>> BEGIN RECORDS

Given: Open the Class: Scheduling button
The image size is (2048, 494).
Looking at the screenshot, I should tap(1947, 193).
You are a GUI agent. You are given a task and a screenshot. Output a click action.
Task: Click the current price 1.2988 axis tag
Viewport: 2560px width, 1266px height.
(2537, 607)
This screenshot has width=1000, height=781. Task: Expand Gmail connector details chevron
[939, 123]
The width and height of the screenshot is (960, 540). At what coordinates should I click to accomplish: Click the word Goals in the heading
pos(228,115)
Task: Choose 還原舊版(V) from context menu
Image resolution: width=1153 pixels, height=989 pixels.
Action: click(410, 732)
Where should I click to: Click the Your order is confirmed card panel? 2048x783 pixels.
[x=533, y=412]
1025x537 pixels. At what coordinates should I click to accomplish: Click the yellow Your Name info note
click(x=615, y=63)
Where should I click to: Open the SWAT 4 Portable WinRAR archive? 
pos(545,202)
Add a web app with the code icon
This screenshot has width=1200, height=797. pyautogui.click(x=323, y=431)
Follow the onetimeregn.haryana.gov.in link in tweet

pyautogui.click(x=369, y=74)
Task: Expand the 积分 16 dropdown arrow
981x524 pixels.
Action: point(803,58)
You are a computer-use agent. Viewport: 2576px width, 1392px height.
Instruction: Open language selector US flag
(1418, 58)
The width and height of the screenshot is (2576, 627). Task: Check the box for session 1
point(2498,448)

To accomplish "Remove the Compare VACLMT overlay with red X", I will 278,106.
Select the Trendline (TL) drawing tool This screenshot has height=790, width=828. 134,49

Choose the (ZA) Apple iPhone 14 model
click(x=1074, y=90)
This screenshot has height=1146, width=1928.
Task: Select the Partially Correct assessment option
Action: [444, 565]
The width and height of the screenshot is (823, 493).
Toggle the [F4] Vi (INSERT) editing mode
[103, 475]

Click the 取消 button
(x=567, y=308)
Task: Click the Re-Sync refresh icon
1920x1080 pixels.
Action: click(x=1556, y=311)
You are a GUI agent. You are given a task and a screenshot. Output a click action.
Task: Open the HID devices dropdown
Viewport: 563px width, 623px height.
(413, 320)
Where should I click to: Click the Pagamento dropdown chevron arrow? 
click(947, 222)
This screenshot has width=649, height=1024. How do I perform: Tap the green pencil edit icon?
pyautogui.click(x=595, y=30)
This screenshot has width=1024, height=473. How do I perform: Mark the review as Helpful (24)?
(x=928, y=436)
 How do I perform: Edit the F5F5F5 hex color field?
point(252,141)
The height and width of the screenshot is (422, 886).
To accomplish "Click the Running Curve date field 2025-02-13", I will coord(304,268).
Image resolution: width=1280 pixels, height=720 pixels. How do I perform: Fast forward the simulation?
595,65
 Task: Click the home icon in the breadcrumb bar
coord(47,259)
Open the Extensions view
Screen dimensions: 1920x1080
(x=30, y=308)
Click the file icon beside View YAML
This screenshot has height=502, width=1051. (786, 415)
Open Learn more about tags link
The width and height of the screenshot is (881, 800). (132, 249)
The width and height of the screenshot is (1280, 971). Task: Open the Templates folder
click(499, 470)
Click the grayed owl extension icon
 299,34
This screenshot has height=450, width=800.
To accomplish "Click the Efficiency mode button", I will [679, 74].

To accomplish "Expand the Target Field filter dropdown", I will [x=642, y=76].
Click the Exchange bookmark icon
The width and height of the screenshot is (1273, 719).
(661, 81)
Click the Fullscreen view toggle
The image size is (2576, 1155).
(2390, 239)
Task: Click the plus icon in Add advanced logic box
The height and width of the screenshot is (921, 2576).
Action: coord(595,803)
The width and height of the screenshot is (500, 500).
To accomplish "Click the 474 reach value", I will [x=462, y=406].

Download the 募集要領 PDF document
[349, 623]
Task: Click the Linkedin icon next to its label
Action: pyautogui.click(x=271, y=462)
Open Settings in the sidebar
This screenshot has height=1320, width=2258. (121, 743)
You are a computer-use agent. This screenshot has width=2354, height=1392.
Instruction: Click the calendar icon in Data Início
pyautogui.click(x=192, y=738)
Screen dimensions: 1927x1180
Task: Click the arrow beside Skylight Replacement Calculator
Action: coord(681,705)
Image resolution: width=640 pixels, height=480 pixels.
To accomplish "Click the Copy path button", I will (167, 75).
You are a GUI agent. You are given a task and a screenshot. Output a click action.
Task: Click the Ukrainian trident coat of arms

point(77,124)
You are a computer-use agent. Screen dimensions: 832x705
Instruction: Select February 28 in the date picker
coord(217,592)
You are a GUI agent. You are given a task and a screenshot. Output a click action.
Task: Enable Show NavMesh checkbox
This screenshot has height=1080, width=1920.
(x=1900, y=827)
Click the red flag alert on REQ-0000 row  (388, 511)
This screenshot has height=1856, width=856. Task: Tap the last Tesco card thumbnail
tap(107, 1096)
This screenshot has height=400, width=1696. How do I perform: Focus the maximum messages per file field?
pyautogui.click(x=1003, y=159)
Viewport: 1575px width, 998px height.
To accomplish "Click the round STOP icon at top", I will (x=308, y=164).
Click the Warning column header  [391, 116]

>> END RECORDS

● EXERCISE DESCRIPTION
Present every line of the data above as a Markdown table, skipping blank lines, with the columns Row and Content: Row holds a running number, and Content holds the line.

● TASK RESULT
| Row | Content |
|---|---|
| 1 | Given: Open the Class: Scheduling button |
| 2 | The image size is (2048, 494). |
| 3 | Looking at the screenshot, I should tap(1947, 193). |
| 4 | You are a GUI agent. You are given a task and a screenshot. Output a click action. |
| 5 | Task: Click the current price 1.2988 axis tag |
| 6 | Viewport: 2560px width, 1266px height. |
| 7 | (2537, 607) |
| 8 | This screenshot has width=1000, height=781. Task: Expand Gmail connector details chevron |
| 9 | [939, 123] |
| 10 | The width and height of the screenshot is (960, 540). At what coordinates should I click to accomplish: Click the word Goals in the heading |
| 11 | pos(228,115) |
| 12 | Task: Choose 還原舊版(V) from context menu |
| 13 | Image resolution: width=1153 pixels, height=989 pixels. |
| 14 | Action: click(410, 732) |
| 15 | Where should I click to: Click the Your order is confirmed card panel? 2048x783 pixels. |
| 16 | [x=533, y=412] |
| 17 | 1025x537 pixels. At what coordinates should I click to accomplish: Click the yellow Your Name info note |
| 18 | click(x=615, y=63) |
| 19 | Where should I click to: Open the SWAT 4 Portable WinRAR archive?  |
| 20 | pos(545,202) |
| 21 | Add a web app with the code icon |
| 22 | This screenshot has width=1200, height=797. pyautogui.click(x=323, y=431) |
| 23 | Follow the onetimeregn.haryana.gov.in link in tweet |
| 24 | pyautogui.click(x=369, y=74) |
| 25 | Task: Expand the 积分 16 dropdown arrow |
| 26 | 981x524 pixels. |
| 27 | Action: point(803,58) |
| 28 | You are a computer-use agent. Viewport: 2576px width, 1392px height. |
| 29 | Instruction: Open language selector US flag |
| 30 | (1418, 58) |
| 31 | The width and height of the screenshot is (2576, 627). Task: Check the box for session 1 |
| 32 | point(2498,448) |
| 33 | To accomplish "Remove the Compare VACLMT overlay with red X", I will 278,106. |
| 34 | Select the Trendline (TL) drawing tool This screenshot has height=790, width=828. 134,49 |
| 35 | Choose the (ZA) Apple iPhone 14 model |
| 36 | click(x=1074, y=90) |
| 37 | This screenshot has height=1146, width=1928. |
| 38 | Task: Select the Partially Correct assessment option |
| 39 | Action: [444, 565] |
| 40 | The width and height of the screenshot is (823, 493). |
| 41 | Toggle the [F4] Vi (INSERT) editing mode |
| 42 | [103, 475] |
| 43 | Click the 取消 button |
| 44 | (x=567, y=308) |
| 45 | Task: Click the Re-Sync refresh icon |
| 46 | 1920x1080 pixels. |
| 47 | Action: click(x=1556, y=311) |
| 48 | You are a GUI agent. You are given a task and a screenshot. Output a click action. |
| 49 | Task: Open the HID devices dropdown |
| 50 | Viewport: 563px width, 623px height. |
| 51 | (413, 320) |
| 52 | Where should I click to: Click the Pagamento dropdown chevron arrow?  |
| 53 | click(947, 222) |
| 54 | This screenshot has width=649, height=1024. How do I perform: Tap the green pencil edit icon? |
| 55 | pyautogui.click(x=595, y=30) |
| 56 | This screenshot has width=1024, height=473. How do I perform: Mark the review as Helpful (24)? |
| 57 | (x=928, y=436) |
| 58 |  How do I perform: Edit the F5F5F5 hex color field? |
| 59 | point(252,141) |
| 60 | The height and width of the screenshot is (422, 886). |
| 61 | To accomplish "Click the Running Curve date field 2025-02-13", I will coord(304,268). |
| 62 | Image resolution: width=1280 pixels, height=720 pixels. How do I perform: Fast forward the simulation? |
| 63 | 595,65 |
| 64 |  Task: Click the home icon in the breadcrumb bar |
| 65 | coord(47,259) |
| 66 | Open the Extensions view |
| 67 | Screen dimensions: 1920x1080 |
| 68 | (x=30, y=308) |
| 69 | Click the file icon beside View YAML |
| 70 | This screenshot has height=502, width=1051. (786, 415) |
| 71 | Open Learn more about tags link |
| 72 | The width and height of the screenshot is (881, 800). (132, 249) |
| 73 | The width and height of the screenshot is (1280, 971). Task: Open the Templates folder |
| 74 | click(499, 470) |
| 75 | Click the grayed owl extension icon |
| 76 |  299,34 |
| 77 | This screenshot has height=450, width=800. |
| 78 | To accomplish "Click the Efficiency mode button", I will [679, 74]. |
| 79 | To accomplish "Expand the Target Field filter dropdown", I will [x=642, y=76]. |
| 80 | Click the Exchange bookmark icon |
| 81 | The width and height of the screenshot is (1273, 719). |
| 82 | (661, 81) |
| 83 | Click the Fullscreen view toggle |
| 84 | The image size is (2576, 1155). |
| 85 | (2390, 239) |
| 86 | Task: Click the plus icon in Add advanced logic box |
| 87 | The height and width of the screenshot is (921, 2576). |
| 88 | Action: coord(595,803) |
| 89 | The width and height of the screenshot is (500, 500). |
| 90 | To accomplish "Click the 474 reach value", I will [x=462, y=406]. |
| 91 | Download the 募集要領 PDF document |
| 92 | [349, 623] |
| 93 | Task: Click the Linkedin icon next to its label |
| 94 | Action: pyautogui.click(x=271, y=462) |
| 95 | Open Settings in the sidebar |
| 96 | This screenshot has height=1320, width=2258. (121, 743) |
| 97 | You are a computer-use agent. This screenshot has width=2354, height=1392. |
| 98 | Instruction: Click the calendar icon in Data Início |
| 99 | pyautogui.click(x=192, y=738) |
| 100 | Screen dimensions: 1927x1180 |
| 101 | Task: Click the arrow beside Skylight Replacement Calculator |
| 102 | Action: coord(681,705) |
| 103 | Image resolution: width=640 pixels, height=480 pixels. |
| 104 | To accomplish "Click the Copy path button", I will (167, 75). |
| 105 | You are a GUI agent. You are given a task and a screenshot. Output a click action. |
| 106 | Task: Click the Ukrainian trident coat of arms |
| 107 | point(77,124) |
| 108 | You are a computer-use agent. Screen dimensions: 832x705 |
| 109 | Instruction: Select February 28 in the date picker |
| 110 | coord(217,592) |
| 111 | You are a GUI agent. You are given a task and a screenshot. Output a click action. |
| 112 | Task: Enable Show NavMesh checkbox |
| 113 | This screenshot has height=1080, width=1920. |
| 114 | (x=1900, y=827) |
| 115 | Click the red flag alert on REQ-0000 row  (388, 511) |
| 116 | This screenshot has height=1856, width=856. Task: Tap the last Tesco card thumbnail |
| 117 | tap(107, 1096) |
| 118 | This screenshot has height=400, width=1696. How do I perform: Focus the maximum messages per file field? |
| 119 | pyautogui.click(x=1003, y=159) |
| 120 | Viewport: 1575px width, 998px height. |
| 121 | To accomplish "Click the round STOP icon at top", I will (x=308, y=164). |
| 122 | Click the Warning column header  [391, 116] |